Back in 2009 during the swine flu “epidemic” that allegedly (but no proof of) originated in Mexico, right-wing commentators were besides themselves with accusations against “disease-carrying” immigrants, one of the favorite talking points of anchor-baby Filipino-American Michelle Malkin. Racist extremist radio host Michael (Weiner) Savage told his listeners “No contact anywhere with an illegal alien! And that starts in the restaurants—you don’t know if they wipe their behinds with their hands!” Savage even suggested that Mexicans were being sent into the country by terrorists as “biological weapons.” Although Savage claimed to be referring only to “illegal aliens”—of whom he did not want anywhere near him—how was he going to tell the “difference” between someone who was illegal or not? How does anyone?

I recall an incident back then when I was working at the airport. I walked up the gate to do something, and a flight attendant asked me if I had the “flu.” I wasn’t sick, or looked sick, or coughing or any of that. It was just my “ethnicity” that she was responding to. I gave her a cold look, which she responded to by saying “I was just joking.” Sure. I can tell you that it didn’t matter to her if I was “illegal” or not. As Jim Dwyer noted in an op-ed in the New York Times, he was “shocked” by the number of people who told him they “feared” to be around “Mexicans” because they might be carrying the flu. It doesn’t matter to the willfully uniformed that the H1N1 strain in 2009 was much less deadly that the H3N2 some years earlier, because that one didn’t have the racial paranoia factor going for it. Not surprisingly, the recent unaccompanied children scare brought with them the who knows what fantasia of frightening diseases, according to many in media (and not just the right-wing variety).

It turned out that the “epidemic” was much less than advertised, and that the “carriers” of the disease into the U.S. were not Mexicans—illegal or not—but your average everyday American who probably didn’t take the proper “precautions” when traveling to some resort. While recent reports claim that the initial estimates of the death toll in 2009 were “low”—insofar as the number of deaths in Asia and particularly Africa were not properly “calculated” — those numbers are still wildly varying, anywhere from 100,000 to 575,000 and thus subject to question. 

Not only that, but some in the medical establishment believe that “official” estimates of flu deaths in general are wildly exaggerated, and “a mess.” The British Medical Journal even called U.S. estimates of flu deaths nothing more than a “public relations” tool: “The Centers for Disease Control and Prevention (CDC) acknowledges a difference between flu death and flu associated death yet uses the terms interchangeably. Additionally, there are significant statistical incompatibilities between official estimates and national vital statistics data. Compounding these problems is a marketing of fear—a CDC communications strategy in which medical experts ‘predict dire outcomes’ during flu seasons.”
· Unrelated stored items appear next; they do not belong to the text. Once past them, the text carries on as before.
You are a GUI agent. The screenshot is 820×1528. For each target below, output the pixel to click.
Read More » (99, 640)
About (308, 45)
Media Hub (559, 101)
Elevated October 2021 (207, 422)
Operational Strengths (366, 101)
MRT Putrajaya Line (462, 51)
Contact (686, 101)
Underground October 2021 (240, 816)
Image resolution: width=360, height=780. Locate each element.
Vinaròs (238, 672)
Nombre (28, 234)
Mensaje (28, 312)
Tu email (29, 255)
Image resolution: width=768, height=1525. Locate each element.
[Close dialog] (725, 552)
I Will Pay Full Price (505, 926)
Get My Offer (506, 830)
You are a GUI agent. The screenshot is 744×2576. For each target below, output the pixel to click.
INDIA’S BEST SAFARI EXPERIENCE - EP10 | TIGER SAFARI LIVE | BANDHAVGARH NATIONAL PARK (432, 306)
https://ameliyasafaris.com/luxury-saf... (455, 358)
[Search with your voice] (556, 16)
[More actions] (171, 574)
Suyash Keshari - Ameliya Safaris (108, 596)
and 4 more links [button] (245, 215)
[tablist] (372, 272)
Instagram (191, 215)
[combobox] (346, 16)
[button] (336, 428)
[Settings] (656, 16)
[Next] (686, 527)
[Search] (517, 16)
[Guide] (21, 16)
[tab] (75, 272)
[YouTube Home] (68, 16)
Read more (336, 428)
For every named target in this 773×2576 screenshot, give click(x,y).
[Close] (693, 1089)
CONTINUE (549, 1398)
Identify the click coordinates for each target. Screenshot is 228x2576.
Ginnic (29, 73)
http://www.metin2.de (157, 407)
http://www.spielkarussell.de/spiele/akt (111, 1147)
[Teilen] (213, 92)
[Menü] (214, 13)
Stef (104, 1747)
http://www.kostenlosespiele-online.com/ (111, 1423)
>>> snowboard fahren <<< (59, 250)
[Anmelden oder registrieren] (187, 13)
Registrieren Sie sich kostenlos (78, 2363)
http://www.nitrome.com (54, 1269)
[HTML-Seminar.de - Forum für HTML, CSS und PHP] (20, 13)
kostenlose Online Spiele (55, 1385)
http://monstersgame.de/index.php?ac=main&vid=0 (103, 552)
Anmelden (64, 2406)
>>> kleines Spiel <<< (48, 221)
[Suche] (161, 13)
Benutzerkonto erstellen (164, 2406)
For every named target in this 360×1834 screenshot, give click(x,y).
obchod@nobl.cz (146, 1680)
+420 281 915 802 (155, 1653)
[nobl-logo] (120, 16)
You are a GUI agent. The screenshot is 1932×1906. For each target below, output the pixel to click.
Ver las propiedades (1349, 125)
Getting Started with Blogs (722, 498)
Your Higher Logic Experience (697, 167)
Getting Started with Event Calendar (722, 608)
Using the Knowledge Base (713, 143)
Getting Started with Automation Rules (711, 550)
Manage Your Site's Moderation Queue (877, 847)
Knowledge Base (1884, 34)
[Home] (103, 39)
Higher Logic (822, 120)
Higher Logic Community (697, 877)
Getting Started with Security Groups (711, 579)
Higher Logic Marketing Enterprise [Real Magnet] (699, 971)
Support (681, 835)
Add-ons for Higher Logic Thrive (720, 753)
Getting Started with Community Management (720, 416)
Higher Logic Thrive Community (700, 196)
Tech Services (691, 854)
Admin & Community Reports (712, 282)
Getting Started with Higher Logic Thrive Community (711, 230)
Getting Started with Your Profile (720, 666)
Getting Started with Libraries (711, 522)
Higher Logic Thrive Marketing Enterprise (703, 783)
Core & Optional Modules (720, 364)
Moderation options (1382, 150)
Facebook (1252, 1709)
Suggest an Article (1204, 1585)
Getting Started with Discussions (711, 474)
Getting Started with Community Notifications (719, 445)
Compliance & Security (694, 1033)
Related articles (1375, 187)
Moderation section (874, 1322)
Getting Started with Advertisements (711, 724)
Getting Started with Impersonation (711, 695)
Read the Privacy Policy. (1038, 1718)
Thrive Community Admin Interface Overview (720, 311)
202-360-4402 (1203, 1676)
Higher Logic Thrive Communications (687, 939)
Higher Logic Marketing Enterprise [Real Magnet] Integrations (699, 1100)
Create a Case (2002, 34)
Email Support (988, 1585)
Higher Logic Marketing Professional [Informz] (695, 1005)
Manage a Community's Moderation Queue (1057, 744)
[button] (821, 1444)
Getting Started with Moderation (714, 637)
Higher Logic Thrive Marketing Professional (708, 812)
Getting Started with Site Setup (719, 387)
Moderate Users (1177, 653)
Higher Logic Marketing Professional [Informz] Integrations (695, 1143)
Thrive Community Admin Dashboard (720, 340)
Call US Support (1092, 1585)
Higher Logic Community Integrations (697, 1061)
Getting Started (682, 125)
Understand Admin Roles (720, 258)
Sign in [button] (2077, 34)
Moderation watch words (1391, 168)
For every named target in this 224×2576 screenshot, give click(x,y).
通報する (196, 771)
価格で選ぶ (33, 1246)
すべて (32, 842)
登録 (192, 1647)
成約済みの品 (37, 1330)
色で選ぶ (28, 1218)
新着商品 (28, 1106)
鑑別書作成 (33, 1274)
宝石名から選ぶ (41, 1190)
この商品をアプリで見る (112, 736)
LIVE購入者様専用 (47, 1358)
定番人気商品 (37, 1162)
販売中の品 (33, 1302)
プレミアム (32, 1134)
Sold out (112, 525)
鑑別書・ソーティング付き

The journal accused the CDC of “bundling” flu and pneumonia deaths into one statistic: The CDC “states what has become commonly accepted and widely reported in the lay and scientific press: annually ‘about 36,000 [Americans] die from flu’ and ‘influenza/pneumonia’ and is the seventh leading cause of death in the United States. But why are flu and pneumonia bundled together? Is the relationship so strong or unique to warrant characterizing them as a single cause of death?” It was revealed that most people don’t actually die from the flu virus itself, but from secondary pneumonia—and not even “viral” pneumonia. 

Earlier this year in the Huffington Post, Lawrence Solomon wrote “The CDC unabashedly decided to create a mass market for the flu vaccine by enlisting the media into panicking the public. An obedient and unquestioning media obliged by hyping the numbers, and 10 years later it is obliging still.” Not only that, but “The CDC's decision to play up flu deaths dates back a decade, when it realized the public wasn't following its advice on the flu vaccine.” During the 2003 flu season, drug companies were complaining that they were not getting enough orders for flu vaccines, and the CDC decided that it needed to hype the “danger” and inflate the numbers because, according to one CDC insider, "It really did look like we needed to do something to encourage people to get a flu shot."

And of course, how better to do it than remind people that they need to stay away from certain people, as pictured in that Times story.